L’affaire Flactif ou La tuerie du Grand Bornand, ce fait divers policier, inspire le roman de Samira Sedira, Des gens comme eux (Éditions du Rouergue, 2020). Après l’inspiration, vient l’expiration et ce qui en ressort dans le livre est une histoire singulière assez distante des faits, une trame croisant sociologie des rapports de classe, psychologie du ressentiment, ethnologie villageoise et autobiographie (l’autrice ayant eu une expérience de transclasse). Comment faire œuvre théâtrale à partir d’une telle complexité ? C’est là qu’intervient le travail d’adaptation réalisé en duo entre Samira Sedira et Éric Massé codirecteur du Point du Jour à Lyon et metteur en scène de la pièce. Ensemble, ils confectionnent pour la scène un récit passionnant en deux parties. La première remonte dans le passé pour poser les jalons des relations ambiguës entre les protagonistes et la seconde se situe après le drame, aux assises.
Chalet imposant et voiture de luxe, le foyer de Sylvia, Bakary Langlois et leurs trois enfants, vit dans une opulence presqu’indécente par rapport à leurs modestes voisins Anna et Constant, un couple natif de la vallée. En dépit du fossé social, ils se fréquentent et d’autant plus qu’à Carmac, village imaginaire de montagne, on aime bien les fêtes de mariages, foraines ou autres. Les choses se gâtent lorsqu’Anna se propose pour faire des ménages chez Sylvia, bourgeoise évidemment « débordée ». A cela s’ajoute un montage financier douteux que Bakary propose à Constant qui naïvement puise dans les maigres économies de ses parents en espérant s’enrichir vite. Les sentiments cordiaux envers les Langlois deviennent pour le couple de natifs, plus sombres, faits d’une fascination mêlée de gêne, ou d’envie puis de dégoût. Il faut dire que Constant vit assez mal l’accident sportif qui l’a privé jadis d’une carrière nationale. Sa rancœur se cristallise sur Bakary qui a l’insolence d’avoir réussi en dépit de sa couleur de peau ; comble de l’ironie, il doit cette réussite à des parents adoptifs blancs qui l’ont sorti d’un bidonville du Gabon. Les humiliations plus ressenties que voulues s’accumulent et pour Constant le passage à l’acte arrive fatalement, ravageur et sanglant : la famille entière est décimée, victime expiatoire du ressentiment d’un être faible mais démesurément haineux.
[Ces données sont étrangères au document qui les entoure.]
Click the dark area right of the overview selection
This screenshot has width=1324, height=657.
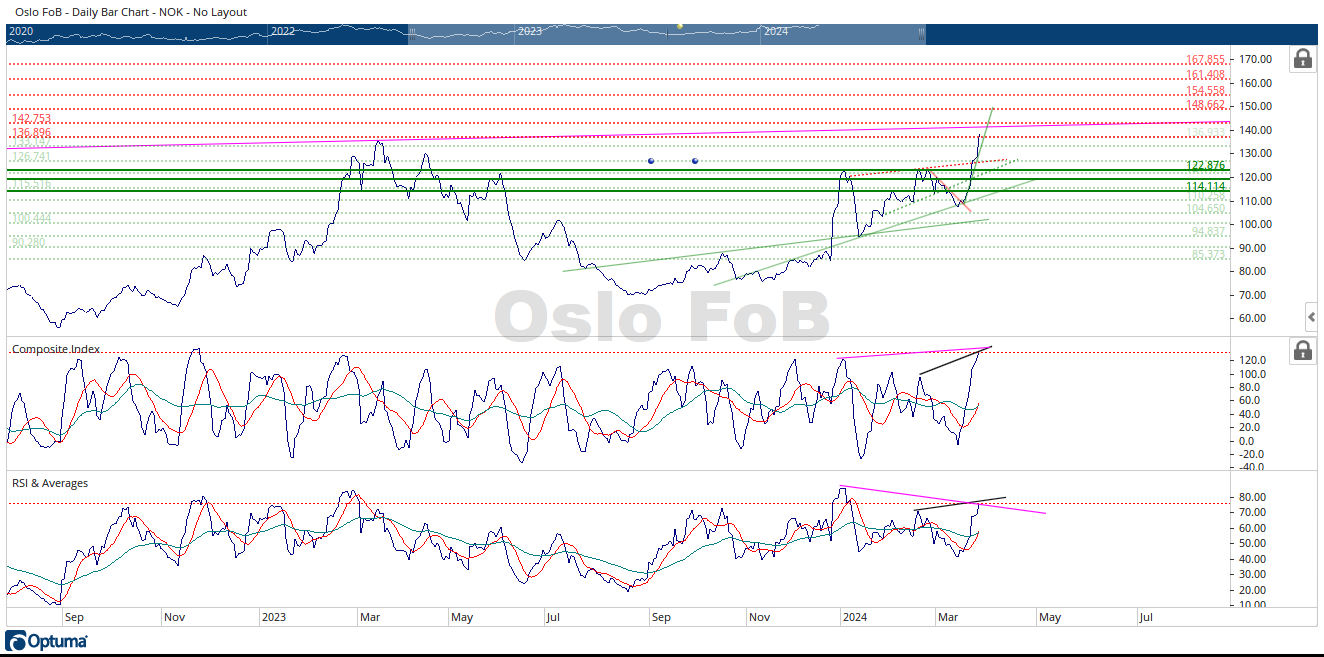[x=1100, y=34]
Anna, elle, sera condamnée à raconter ce qu’elle n’a pas su ou pu empêcher. « Vous savez Anna, on reproche tout à une femme de meurtrier : sa présence quand elle devrait disparaître, son absence quand elle devrait avoir la décence d’être là. Celle qui du jour au lendemain, devient « la femme du meurtrier » endosse une responsabilité presque plus accablante que le meurtrier lui-même, puisqu’elle n’a pas su déceler à temps « la bête immonde » qui sommeillait en son conjoint. Notre société est impitoyable envers les femmes. » lui confie l’avocate de son mari. Femme de ménage, femme de meurtrier et femme tout court, l’autrice aurait-elle voulu construire un personnage intersectionnel victimaire? Toujours est-il que c’est à travers son regard abîmé que l’histoire nous est narrée.
Le drame baigne dans une ambiance festive ponctuée de chansons gaies qui contrastent avec la noirceur d’un massacre annoncé. La mise en scène d’Éric Massé est d’une grande efficacité et son rythme époustouflant nous prend aux tripes. La scénographie de Kinga Sagi joue avec des décors modulables qui recréent en un clin d’œil les différences d’ambiance entre l’énorme chalet des Langlois et la modeste demeure d’Anna et Constant qui lui fait face, tel un reflet inversé. Entre les deux, la route comme une barrière sociale – fallait-il la franchir ? Sur scène, Laure Barida, Louis Ferrand, Étienne Galharague, Gaëtan Kondzot, Marianne Pommier et Amélie Zekri déploient une énergie de chaque instant pour incarner le drame et sa mécanique psychosociale.
Ces gens comme eux ne seraient donc pas nous ? Et comment serions-nous si nous étions à leur place sociale ? Et si nous étions tous un peu comme tout le monde, faits de cette pâte humaine pétrie de passions, mais qui nous croyons au-dessus des déterminismes au moment même où nous cédons aux pires d’entre eux. Il existe des assassins qui avec plus de lucidité et de soin de soi auraient pu ne jamais le devenir.
Une pièce comme un miroir déformant qu’il faut aller voir pour nous regarder en face !
Jean-Pierre Haddad
Théâtre Le Point du Jour, Création. 7 rue des Aqueducs, 69005, Lyon. Du 03 au 11 octobre 2024. Les 3, 4, 7, 8, 10 et 11 octobre à 20h00, le 5 octobre à 18h30.